**What is needed**: The entries below should be transcribed in their entirety, exactly as written.

**** Supplied material ****

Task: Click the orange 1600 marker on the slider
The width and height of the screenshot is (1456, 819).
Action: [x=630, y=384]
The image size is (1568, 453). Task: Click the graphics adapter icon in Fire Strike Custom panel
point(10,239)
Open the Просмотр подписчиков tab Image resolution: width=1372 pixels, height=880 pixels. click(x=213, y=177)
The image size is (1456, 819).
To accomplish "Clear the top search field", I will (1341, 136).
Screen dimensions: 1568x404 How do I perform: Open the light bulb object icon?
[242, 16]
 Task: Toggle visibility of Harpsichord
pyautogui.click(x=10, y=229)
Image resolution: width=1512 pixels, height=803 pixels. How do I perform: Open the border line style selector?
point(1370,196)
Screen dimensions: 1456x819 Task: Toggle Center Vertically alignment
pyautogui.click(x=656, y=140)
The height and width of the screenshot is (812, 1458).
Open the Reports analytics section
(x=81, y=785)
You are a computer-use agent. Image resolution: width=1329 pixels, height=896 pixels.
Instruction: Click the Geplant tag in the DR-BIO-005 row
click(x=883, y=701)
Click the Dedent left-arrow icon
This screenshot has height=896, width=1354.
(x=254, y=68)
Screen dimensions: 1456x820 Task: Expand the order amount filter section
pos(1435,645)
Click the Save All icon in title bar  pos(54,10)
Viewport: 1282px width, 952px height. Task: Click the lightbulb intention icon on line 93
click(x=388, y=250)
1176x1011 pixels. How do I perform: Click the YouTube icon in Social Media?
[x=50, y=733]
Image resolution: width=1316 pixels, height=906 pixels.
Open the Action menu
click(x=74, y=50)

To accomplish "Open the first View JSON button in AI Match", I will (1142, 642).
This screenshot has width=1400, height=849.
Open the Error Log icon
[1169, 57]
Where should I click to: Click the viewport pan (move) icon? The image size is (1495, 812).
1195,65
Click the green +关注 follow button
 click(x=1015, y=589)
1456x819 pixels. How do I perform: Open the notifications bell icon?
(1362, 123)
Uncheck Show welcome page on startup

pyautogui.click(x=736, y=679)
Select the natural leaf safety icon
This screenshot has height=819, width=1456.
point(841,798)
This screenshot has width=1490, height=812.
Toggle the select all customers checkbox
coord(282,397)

****

**Answer space**:
Task: Click the orange 1600 marker on the slider
The width and height of the screenshot is (1456, 819).
Action: [x=630, y=384]
The image size is (1568, 453). Task: Click the graphics adapter icon in Fire Strike Custom panel
point(10,239)
Open the Просмотр подписчиков tab Image resolution: width=1372 pixels, height=880 pixels. click(x=213, y=177)
The image size is (1456, 819).
To accomplish "Clear the top search field", I will (1341, 136).
Screen dimensions: 1568x404 How do I perform: Open the light bulb object icon?
[242, 16]
 Task: Toggle visibility of Harpsichord
pyautogui.click(x=10, y=229)
Image resolution: width=1512 pixels, height=803 pixels. How do I perform: Open the border line style selector?
point(1370,196)
Screen dimensions: 1456x819 Task: Toggle Center Vertically alignment
pyautogui.click(x=656, y=140)
The height and width of the screenshot is (812, 1458).
Open the Reports analytics section
(x=81, y=785)
You are a computer-use agent. Image resolution: width=1329 pixels, height=896 pixels.
Instruction: Click the Geplant tag in the DR-BIO-005 row
click(x=883, y=701)
Click the Dedent left-arrow icon
This screenshot has height=896, width=1354.
(x=254, y=68)
Screen dimensions: 1456x820 Task: Expand the order amount filter section
pos(1435,645)
Click the Save All icon in title bar  pos(54,10)
Viewport: 1282px width, 952px height. Task: Click the lightbulb intention icon on line 93
click(x=388, y=250)
1176x1011 pixels. How do I perform: Click the YouTube icon in Social Media?
[x=50, y=733]
Image resolution: width=1316 pixels, height=906 pixels.
Open the Action menu
click(x=74, y=50)

To accomplish "Open the first View JSON button in AI Match", I will (1142, 642).
This screenshot has width=1400, height=849.
Open the Error Log icon
[1169, 57]
Where should I click to: Click the viewport pan (move) icon? The image size is (1495, 812).
1195,65
Click the green +关注 follow button
 click(x=1015, y=589)
1456x819 pixels. How do I perform: Open the notifications bell icon?
(1362, 123)
Uncheck Show welcome page on startup

pyautogui.click(x=736, y=679)
Select the natural leaf safety icon
This screenshot has height=819, width=1456.
point(841,798)
This screenshot has width=1490, height=812.
Toggle the select all customers checkbox
coord(282,397)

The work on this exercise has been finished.